As an example, a sporting retailer looking to maximize sales of its new golf equipment might be interested in partnering with a sports entertainment company to target golf enthusiasts. Or a large grocery store chain looking to increase share of wallet in new regions may partner with a regional gas station chain to expand its footprint. The shared interests among the consumer data set offer opportunities for both brands to extend their reach with a higher probability of conversions.
Second-party data also gives marketers an increased view of how customers are engaging with their partners to ensure richer experiences and set expectations on how the data will be used. It gives marketers the ability to personalize and tailor messages and promotions for a particular loyalty program or other offering.
Setting the ground rules for second-party data partnerships
With all of the benefits that second-party data has to offer, there are also important best practices to consider to optimize scale and ensure proper use. Before entering a data partnership with another company, marketers need to take into account a few key considerations:
• Shared privacy and data standards viewpoints: When using another entity’s first-party data, it is important to understand that brand’s privacy and data standards. Has the brand set forth a proactive compliance strategy that verifies the identity of the consumer and enables opt-out options? Has it established a system for ongoing and routine reporting? Ensuring the potential partner maintains and consistently updates documentation on consumer data policies and practices is an essential safeguard.
• Ethical sourcing of data: To help confirm the brand’s data is in agreement with consumer data collection rules and regulations and to protect both brands’ customer relationships and honor consumer data trust, it’s important to verify that the data you are exchanging or purchasing is of high quality and integrity. With identity resolution, marketers can ensure the data is cleansed and verified, and that it properly matches different consumer identity marker information such as name, phone, email, etc.
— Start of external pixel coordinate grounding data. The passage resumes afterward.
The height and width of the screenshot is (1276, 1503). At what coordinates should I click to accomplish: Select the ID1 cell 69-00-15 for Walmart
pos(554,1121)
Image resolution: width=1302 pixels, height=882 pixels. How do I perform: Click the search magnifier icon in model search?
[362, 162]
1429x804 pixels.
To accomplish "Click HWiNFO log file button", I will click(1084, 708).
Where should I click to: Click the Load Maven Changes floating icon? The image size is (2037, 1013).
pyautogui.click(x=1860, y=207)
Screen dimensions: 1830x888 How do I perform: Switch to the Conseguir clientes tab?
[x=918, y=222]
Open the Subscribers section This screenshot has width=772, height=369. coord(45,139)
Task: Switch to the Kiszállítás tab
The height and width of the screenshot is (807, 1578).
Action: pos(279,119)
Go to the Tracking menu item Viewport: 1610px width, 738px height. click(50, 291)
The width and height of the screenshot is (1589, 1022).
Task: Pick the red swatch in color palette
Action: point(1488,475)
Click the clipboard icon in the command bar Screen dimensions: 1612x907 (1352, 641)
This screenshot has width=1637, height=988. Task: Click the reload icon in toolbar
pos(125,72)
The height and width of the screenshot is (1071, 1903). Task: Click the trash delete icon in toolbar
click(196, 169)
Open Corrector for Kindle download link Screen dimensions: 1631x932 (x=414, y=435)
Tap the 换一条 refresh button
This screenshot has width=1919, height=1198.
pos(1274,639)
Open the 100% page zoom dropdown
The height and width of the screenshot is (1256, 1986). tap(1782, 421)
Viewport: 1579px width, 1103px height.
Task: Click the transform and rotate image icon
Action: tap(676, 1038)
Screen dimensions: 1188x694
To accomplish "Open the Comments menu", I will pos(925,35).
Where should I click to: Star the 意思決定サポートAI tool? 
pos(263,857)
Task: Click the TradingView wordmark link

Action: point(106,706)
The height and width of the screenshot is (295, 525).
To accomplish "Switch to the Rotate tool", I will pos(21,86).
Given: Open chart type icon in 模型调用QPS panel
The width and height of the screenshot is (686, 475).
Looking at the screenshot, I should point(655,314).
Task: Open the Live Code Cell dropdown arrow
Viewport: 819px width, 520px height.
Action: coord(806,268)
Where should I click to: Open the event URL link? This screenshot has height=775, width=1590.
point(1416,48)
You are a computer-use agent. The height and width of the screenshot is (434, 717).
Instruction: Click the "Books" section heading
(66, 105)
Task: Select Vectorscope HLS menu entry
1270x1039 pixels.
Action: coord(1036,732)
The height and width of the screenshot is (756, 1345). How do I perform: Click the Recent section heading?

• The data's credibility: Regardless of how the data is collected, data begins to decay nearly the second it is gathered -- even in the best circumstances. At any given time, more than a quarter of brands’ customer identities and attributes are incorrect or omit critical identifiers (e.g., phone numbers, mobile IDs, demographics, lifestyle preferences). Consumer identity management is the underpinning for accurate, high-quality data, which can join records together through a process of data cleansing, identity completion and linking.
• A healthy mix of data: Depending on the type of data a marketer is seeking, there should be an inherent understanding that all types of data have limitations. Successful campaigns that can expand target audiences and create scale will need to include a combination of data. The key is ensuring that data is properly sourced, cleansed and verified.
Trust should underpin every data partnership you enter -- your customer relationships depend on it. As second-party data relationships are coming back into fashion, marketers who take proactive steps to ensure privacy and ethical use, and that the data can be confidently matched at the highest rate possible through identity resolution, will reach the highest number of receptive customers, which is what second-party data relationships are all about in the first place.